Just in time, a new secondary analysis—
Hancock et al., 2024—dropped, and it’s basically rocket fuel for CFT. This Friday Five is a lightning-round tour of that study and how we can roll the findings straight into clinic life.

The bigger the struggle, the bigger the bounce.
The
RESTORE trial (492 chronic LBP patients) sliced its data by
baseline disability (RMDQ). Folks sitting around a 7 on the RMDQ (mild limitation) still got a respectable 3-point edge over usual care. But crank that baseline score up to 18 (can’t tie shoes, dread the grocery run) and CFT handed them a 6-point jump at 13 weeks—and a 7-point lead a year later.
That’s well above the “worth the hassle” threshold for patients.
It basically tells us:- Stop assuming severe = stuck. These are the people who bloom.
- Show this stat to patients on day 1. Nothing kills learned helplessness faster than data saying, “You’re exactly who this works for.”

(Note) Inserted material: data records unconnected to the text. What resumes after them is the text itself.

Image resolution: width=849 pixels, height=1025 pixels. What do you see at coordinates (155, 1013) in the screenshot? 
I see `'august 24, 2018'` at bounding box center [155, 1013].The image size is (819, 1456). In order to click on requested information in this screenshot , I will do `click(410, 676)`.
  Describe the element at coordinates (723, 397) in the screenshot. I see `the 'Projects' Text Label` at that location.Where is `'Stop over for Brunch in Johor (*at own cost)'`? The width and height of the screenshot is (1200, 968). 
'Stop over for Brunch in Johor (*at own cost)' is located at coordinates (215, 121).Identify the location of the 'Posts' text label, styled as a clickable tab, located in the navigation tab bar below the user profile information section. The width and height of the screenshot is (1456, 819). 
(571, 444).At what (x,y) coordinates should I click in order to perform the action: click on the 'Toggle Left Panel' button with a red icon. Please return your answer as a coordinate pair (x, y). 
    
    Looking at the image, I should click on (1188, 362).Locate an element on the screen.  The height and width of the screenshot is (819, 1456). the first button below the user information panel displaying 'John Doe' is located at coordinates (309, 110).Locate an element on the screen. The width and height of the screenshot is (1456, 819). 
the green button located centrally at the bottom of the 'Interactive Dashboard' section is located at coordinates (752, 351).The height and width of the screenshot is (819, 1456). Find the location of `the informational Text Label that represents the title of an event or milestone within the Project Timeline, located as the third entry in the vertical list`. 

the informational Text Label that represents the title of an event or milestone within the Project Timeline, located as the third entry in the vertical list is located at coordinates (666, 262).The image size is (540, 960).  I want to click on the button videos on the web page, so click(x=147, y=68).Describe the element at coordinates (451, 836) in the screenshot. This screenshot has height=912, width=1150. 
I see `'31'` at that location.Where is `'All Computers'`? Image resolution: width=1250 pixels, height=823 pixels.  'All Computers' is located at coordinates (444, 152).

Fast-track CFT for the highly disabled.- RMDQ ≥ 13: Skip the waitlist—book a dedicated CFT block.
- RMDQ 7–12: CFT still delivers, but a “compact” format (core pain education + graded movement coaching) works if time is tight.
- RMDQ < 7: Standard physio with a light CFT overlay is usually enough.
Automate the sort: most EMRs can auto-score online RMDQs and some can ping you when a score crosses 13—instant triage with zero extra admin.
Why it matters: Hancock et al. (2024) showed patients at the severe end (RMDQ ≈ 18) gained 6–7 points more than usual care, while mild cases still improved but by a smaller margin. Aim your limited CFT resources where they make the biggest dent.
What’s your favourite trick for cracking stiff thinking (cognitive flexibility)?
High cognitive flexibility sped up early gains in the study.
Do you use mirror work? Story swapping? “What if…” movement games?

Print Figure 2 below and slap it on the staff-room fridge.
It’s a glorious reminder that the steeper the hill, the more CFT boosts the climb.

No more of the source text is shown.